This tutorial is a sequel of of Matteo Lissandrini's "Installing HDFS and Hadoop 2.X on a Multi-node cluster with Ubuntu 14.0.
That guide can also be used to install Hadoop 1.x (with minor if none modification); in this work we will assume that you have followed that tutorial and have installed Hadoop 1.x and HDFS.
Even thought HBase 0.94.x can run against both Hadoop 1.x and 2.x versions (see HBase 0.94 book) we highly recommend to use Hadoop 1.x for HBase 0.x and Hadoop 2.x for HBase 1.x and 2.x.
We wish also to inform you that also this tutorial can be applied to HBase 1.x and 2.x (with minor if none modification).
The following steps will be needed only once. Download HBase 0.94.X stable, to do so navigate in the List of Mirrors select one and decide which version to download. For the sake of simplicity from now on we will assume tho have chosen version 0.94.27
.
For example wget
can be used:
# from eu wget https://www.eu.apache.org/dist/hbase/hbase-0.94.27/hbase-0.94.27.tar.gz # from us wget https://www.us.apache.org/dist/hbase/hbase-0.94.27/hbase-0.94.27.tar.gz
Then extract the tar
to the final installation directory, fix also permission and create a version agnostic symlink.
In this tutorial we will use the standard /usr/local/
as installation directory but obviously you are free to chose the one you prefer.
# extract & copy sudo tar -zxf hbase-0.94.27.tar.gz -C /usr/local/ # fix permission sudo chown -R hduser:hadoop /usr/local/hbase-hbase-0.94.27/ # create symlink sudo ln -s /usr/local/hbase-0.94.27/ /usr/local/hbase
Now write the main HBase configuration file.

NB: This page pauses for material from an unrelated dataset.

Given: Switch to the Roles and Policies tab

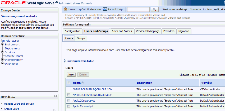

In the template that follow, you will find few variables that you have to substitute with the corresponding one from you setup.
$HADOOP_MASTER = IP address of the Hadoop master node (Namenode) $HBASE_MASTER = IP adress of the HBase master node (HMaster) $ZOOKEEPER_QUORUM = Comma separeted list of IP that belong to the zookeeper quorum. # FQDN can be used instead of IP
This template was created following the official HBase 0.94 book and after few web articles and posts... More configuration options are available, an exaustive list can be found on the official book.
<configuration> <property> <name>hbase.cluster.distributed</name> <value>true</value> </property> <property> <name>hbase.rootdir</name> <value>hdfs://$HADOOP_MASTER:8020/hbase</value> </property> <property> <name>hbase.zookeeper.quorum</name> <value>$ZOOKEEPER_QUORUM</value> </property> <property> <name>hbase.zookeeper.property.dataDir</name> <value>/usr/local/zookeeper</value> </property> <property> <name>hbase.master</name> <value>$HBASE_MASTER:60000</value> <description>The host and port that the HBase master runs at.</description> </property> <property> <name>hbase.master.port</name> <value>16000</value> </property> <property> <name>hbase.master.info.port</name> <value>16010</value> <description>web ui port</description> </property> <property> <name>hbase.regionserver.port</name> <value>16099</value> </property> <property> <name>hbase.regionserver.info.port</name> <value>16030</value> </property> <!-- http://hbase-perf-optimization.blogspot.it/2013/03/hbase-configuration-optimization.html --> <property> <name>hbase.regionserver.lease.period</name> <value>1200000</value> </property> <property> <name>hbase.rpc.timeout</name> <value>1200000</value> </property> <property> <name>zookeeper.session.timeout</name> <value>20000</value> </property> <property> <name>hbase.regionserver.handler.count</name> <value>50</value> </property> <property> <name>hbase.zookeeper.property.maxClientCnxns</name> <value>1000</value> </property> <property> <name>hbase.client.scanner.caching</name> <value>100</value> </property> <property> <name>hbase.hregion.max.filesize</name> <value>10737418240</value> </property> <property> <name>hbase.hregion.majorcompaction</name> <value>0</value> </property> <property> <name>hbase.hregion.memstore.flush.size</name> <value>134217728</value> </property> <property> <name>hbase.hregion.memstore.block.multiplier</name> <value>4</value> </property> <property> <name>hbase.hstore.blockingStoreFiles</name> <value>30</value> </property> </configuration>
One last step: tell HBase which Java installation has to be used.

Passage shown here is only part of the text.